Тут на блоке раздался жуткий топот, и через две секунды в кухню влетела Алька из четыреста восьмой. Я встала в боевую позицию и уже открыла рот — дежурство! — но она проскочила мимо, метнулась к плите и умудрилась завопить первая:

— Где мой чайник?!

— На подоконнике, — отозвался Линичук. — Наташа сняла.

— А-а. Спасибо. — Она схватила чайник и рыпнулась назад. Как будто так и надо.

— Он у тебя выкипел весь! — заорала я вслед. — Вы убирать на кухне думаете?! Смотри, какой с…!!!

Алька затормозила в дверях, обернулась. На ней был серый брючный костюмчик — пацан пацаном — и стоптанные общаговские тапки. Один глаз накрасила, другой еще не успела. И стрижка ее пацанская — умираю. Хоть бы челку залакировала, что ли.

— Выкипел? — Встряхнула чайник: там и не булькнуло. — Вот черт. Да, Гэндальф, ты сегодня на парах будешь? Запиши, что Вениаминович даст на семинар, если я не успею.

— А ты куда? — спросил Линичук.

Теперь он пялился на эту замухрышку — во все глаза. На дежурство по блоку ему, конечно, было плевать. А я — у меня просто слов не осталось, одни выражения, и те переклинило. Не, ну надо ж быть такой стервой! Да я ее…

— В полдвенадцатого собеседование на одной фирме. — Алька взглянула на часы. — Черт!!!
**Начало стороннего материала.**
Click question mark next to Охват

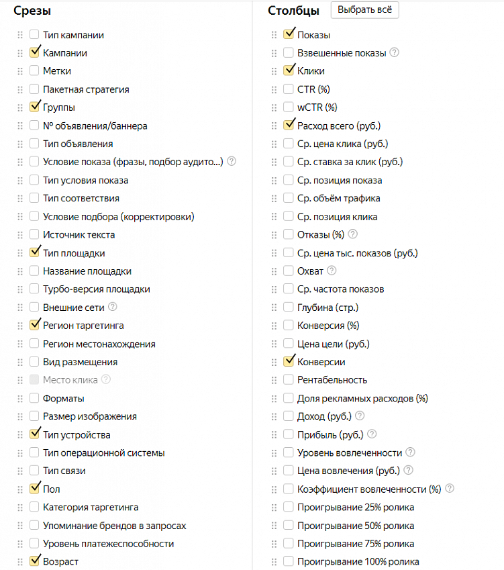[332, 271]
Когда она улетучилась, меня наконец прорвало. Линичук вроде бы сочувственно слушал мои маты, местами кивал, задумчиво глядя на свою сковороду с горелыми и уже холодными яйцами. Кстати, кто продымил всю кухню?!. И вообще, когда дежурит четыреста пятая, то, кроме Женечки; никто и не чухается!.. Короче, я материла уже лично его: все-таки больше пользы. Та коза, наверное, давно ускакала на свое долбаное собеседование… и скорее всего не опоздала.

Он дождался, пока я выдохлась. И выдал ну совершенно не в тему:

— Значит, придется идти в институт.

На лекции Вениаминыча по управленческим стратегиям я, как обычно, пристроилась рядом с Русланчиком. Жаль, конечно, что он всегда садится в первом ряду. Да еще конспектирует каждое слово.